The rapidly evolving field of robotics includes systems designed to replace, assist, or even entertain humans in a wide variety of tasks. Recent examples include human-friendly robot arms for manufacturing, interactive robotic pets, medical and surgical assistive robots, and semi-autonomous search-and-rescue vehicles. This course presents the fundamental kinematic, dynamic, and computational principles underlying most modern robotic systems. The main topics of the course include: rotation matrices, homogeneous transformations, manipulator forward kinematics, manipulator inverse kinematics, Jacobians, path and trajectory planning, sensing and actuation, and feedback control. The material is reinforced with hands-on lab exercises involving a robotic arm.
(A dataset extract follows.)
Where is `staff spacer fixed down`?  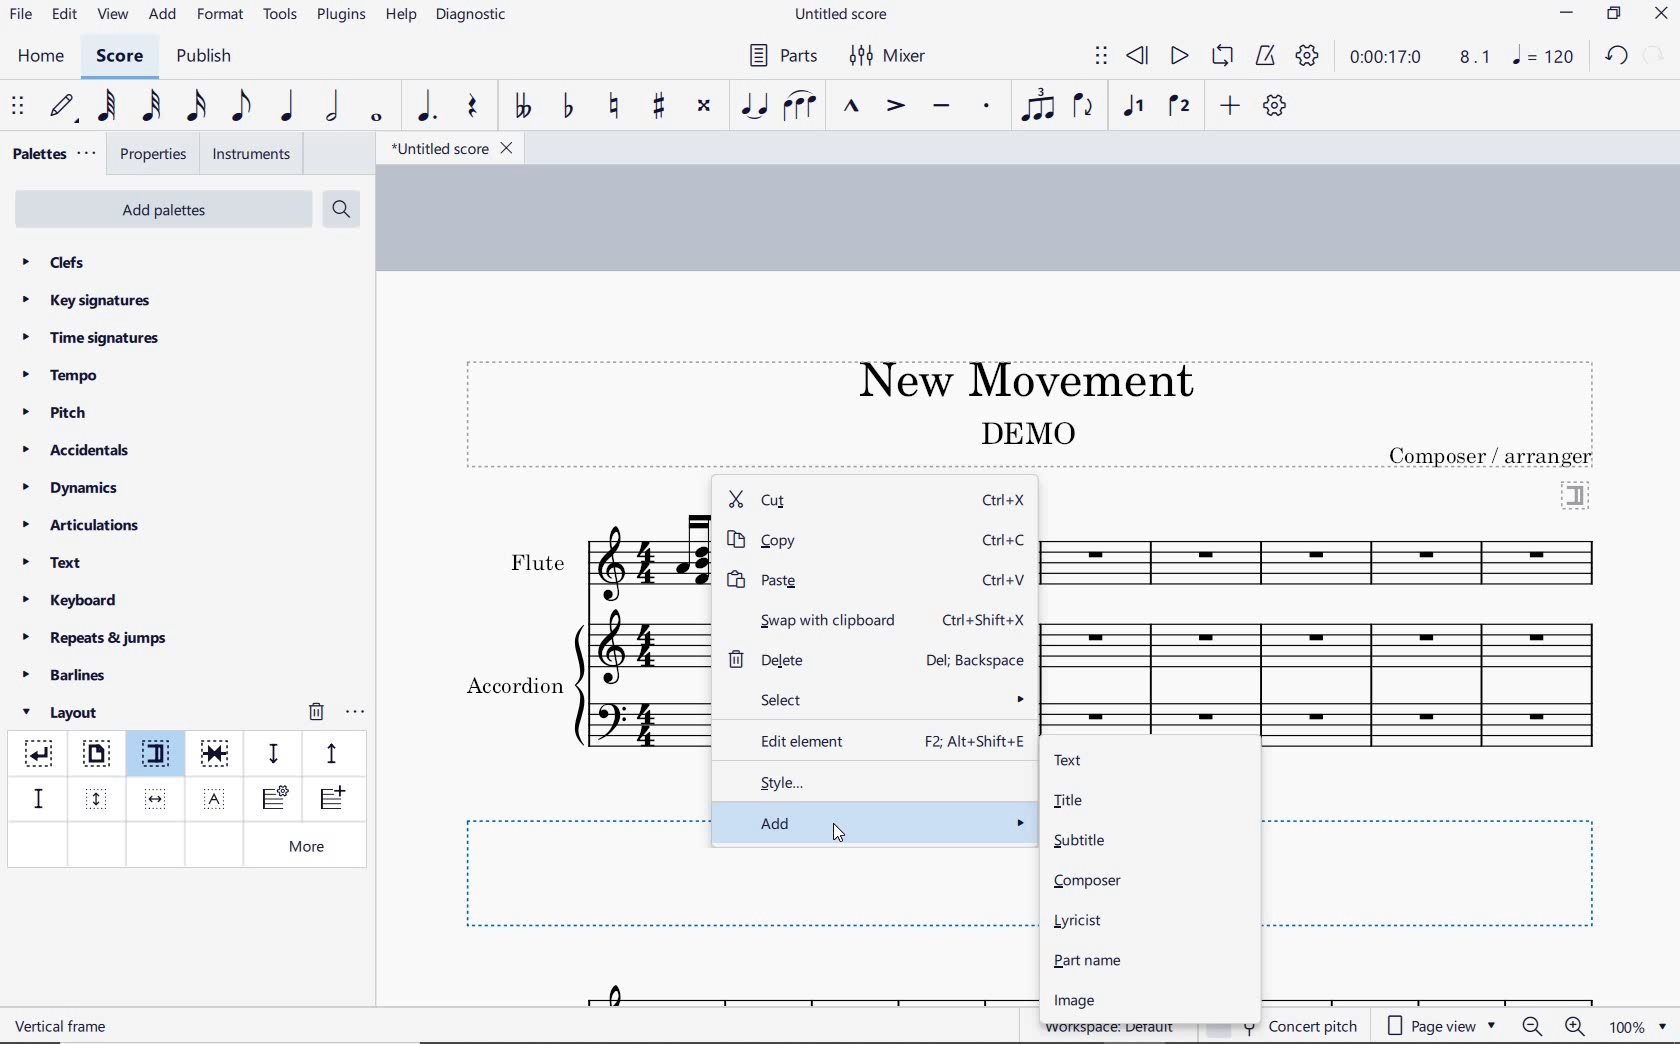 staff spacer fixed down is located at coordinates (36, 798).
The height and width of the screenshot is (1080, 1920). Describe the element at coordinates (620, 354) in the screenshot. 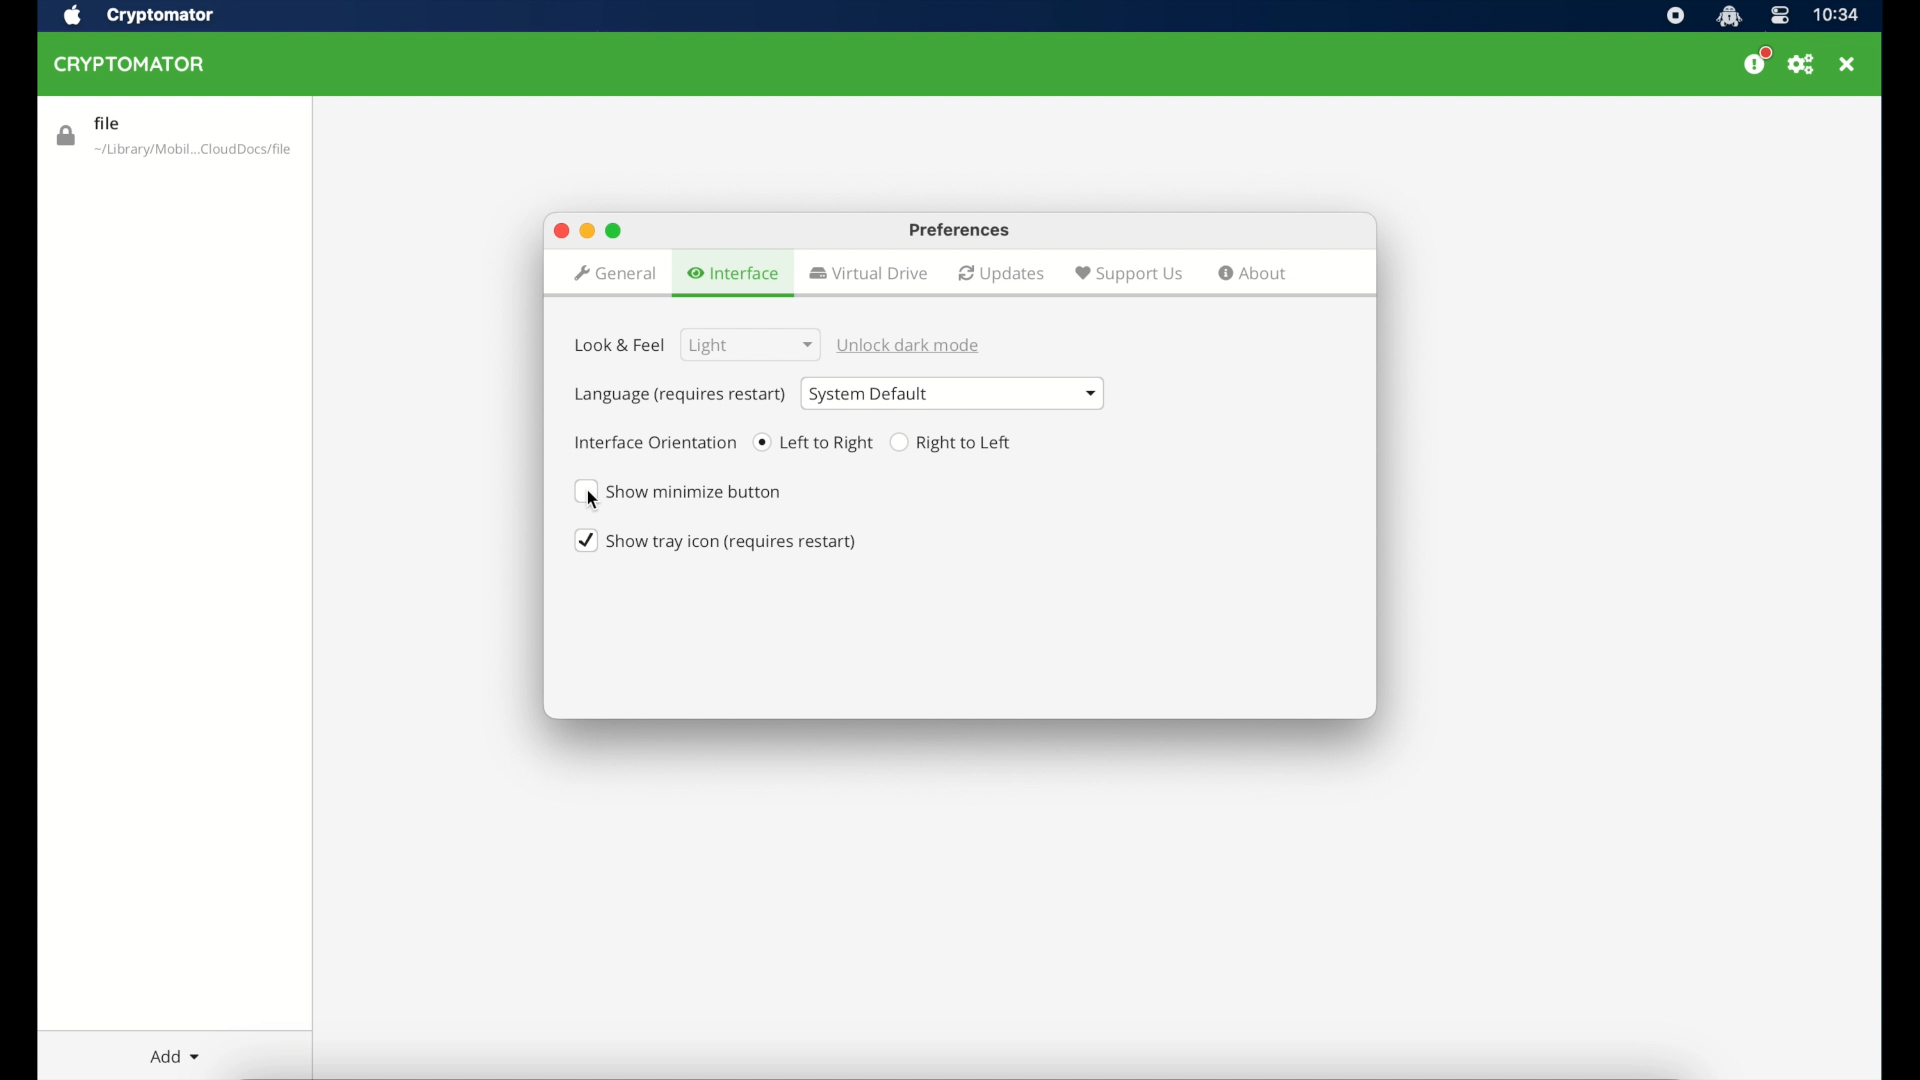

I see `look and feel` at that location.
CIT 582 Blockchains & Cryptography

Prerequisites: CIT 591 and CIT 592

Blockchains or Distributed Ledger Technology (DLT) provide a novel method for decentralizing databases in the presence of mutually distrustful or malicious agents. The promise of DLTs has attracted billions of dollars in investments, yet the true potential of these systems remains unclear.
This course introduces students to the fundamentals of cryptography and distributed systems that underpin modern blockchain platforms — including collision-resistant hash functions, digital signatures and classical consensus algorithms. From there, we will examine the architecture of modern blockchain platforms, and develop tools to analyze and interact with them in Python.
At the end of this course, students should understand the power and limitations of blockchain technology, and be able to develop software that interacts with current blockchain platforms.

ESE 542 Statistics for Data Science: An Applied Machine Learning Course

Prerequisites: CIT 592, Programming background, Basic Probability

In this course, students will learn a broad range of statistical and computational tools to analyze large datasets. This course provides a solid foundation of data science, statistics and machine learning to make data-driven predictions via statistical modeling and inference. Using case studies and hands-on exercises, the student will have the opportunity to practice and increase their data analysis skills using Python. The objective of these case studies is to identify and implement appropriate modeling and analysis techniques in order to extract meaningful information from large datasets.